[Stored items from a collection]
--- START ---

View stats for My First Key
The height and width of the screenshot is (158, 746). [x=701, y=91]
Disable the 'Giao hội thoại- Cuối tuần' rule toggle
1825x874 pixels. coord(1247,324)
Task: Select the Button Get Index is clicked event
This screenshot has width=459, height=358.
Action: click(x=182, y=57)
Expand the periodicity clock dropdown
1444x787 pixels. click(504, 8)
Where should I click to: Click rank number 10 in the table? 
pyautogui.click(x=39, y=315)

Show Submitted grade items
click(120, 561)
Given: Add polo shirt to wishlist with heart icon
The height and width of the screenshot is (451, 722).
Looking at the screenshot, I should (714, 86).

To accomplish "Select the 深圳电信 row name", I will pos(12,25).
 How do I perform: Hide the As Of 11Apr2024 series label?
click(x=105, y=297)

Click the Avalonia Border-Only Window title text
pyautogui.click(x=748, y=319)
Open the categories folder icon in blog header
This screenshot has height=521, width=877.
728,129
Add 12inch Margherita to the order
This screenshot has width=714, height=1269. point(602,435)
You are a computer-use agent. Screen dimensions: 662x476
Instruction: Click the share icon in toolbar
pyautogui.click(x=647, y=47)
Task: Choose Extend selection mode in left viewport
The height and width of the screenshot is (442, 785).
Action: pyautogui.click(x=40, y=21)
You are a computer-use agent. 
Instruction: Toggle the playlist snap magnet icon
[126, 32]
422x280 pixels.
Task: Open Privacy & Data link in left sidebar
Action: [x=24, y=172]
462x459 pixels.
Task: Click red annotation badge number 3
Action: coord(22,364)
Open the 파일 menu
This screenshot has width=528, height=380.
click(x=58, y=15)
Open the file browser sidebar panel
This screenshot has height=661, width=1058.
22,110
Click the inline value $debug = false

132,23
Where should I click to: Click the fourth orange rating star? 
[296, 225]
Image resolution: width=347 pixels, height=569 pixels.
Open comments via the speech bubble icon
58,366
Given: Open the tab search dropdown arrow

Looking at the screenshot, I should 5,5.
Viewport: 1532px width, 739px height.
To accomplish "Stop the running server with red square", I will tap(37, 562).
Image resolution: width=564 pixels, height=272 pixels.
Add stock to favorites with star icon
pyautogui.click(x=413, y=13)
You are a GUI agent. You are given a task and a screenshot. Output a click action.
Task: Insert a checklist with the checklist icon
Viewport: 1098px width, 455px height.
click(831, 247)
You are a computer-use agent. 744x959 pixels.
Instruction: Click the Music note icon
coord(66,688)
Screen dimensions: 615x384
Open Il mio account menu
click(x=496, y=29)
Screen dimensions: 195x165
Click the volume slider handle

--- END ---

Go through the entries above, and wherever a line holds the word "Image", copy that line.

Result for this task
Image resolution: width=347 pixels, height=569 pixels.
Image resolution: width=564 pixels, height=272 pixels.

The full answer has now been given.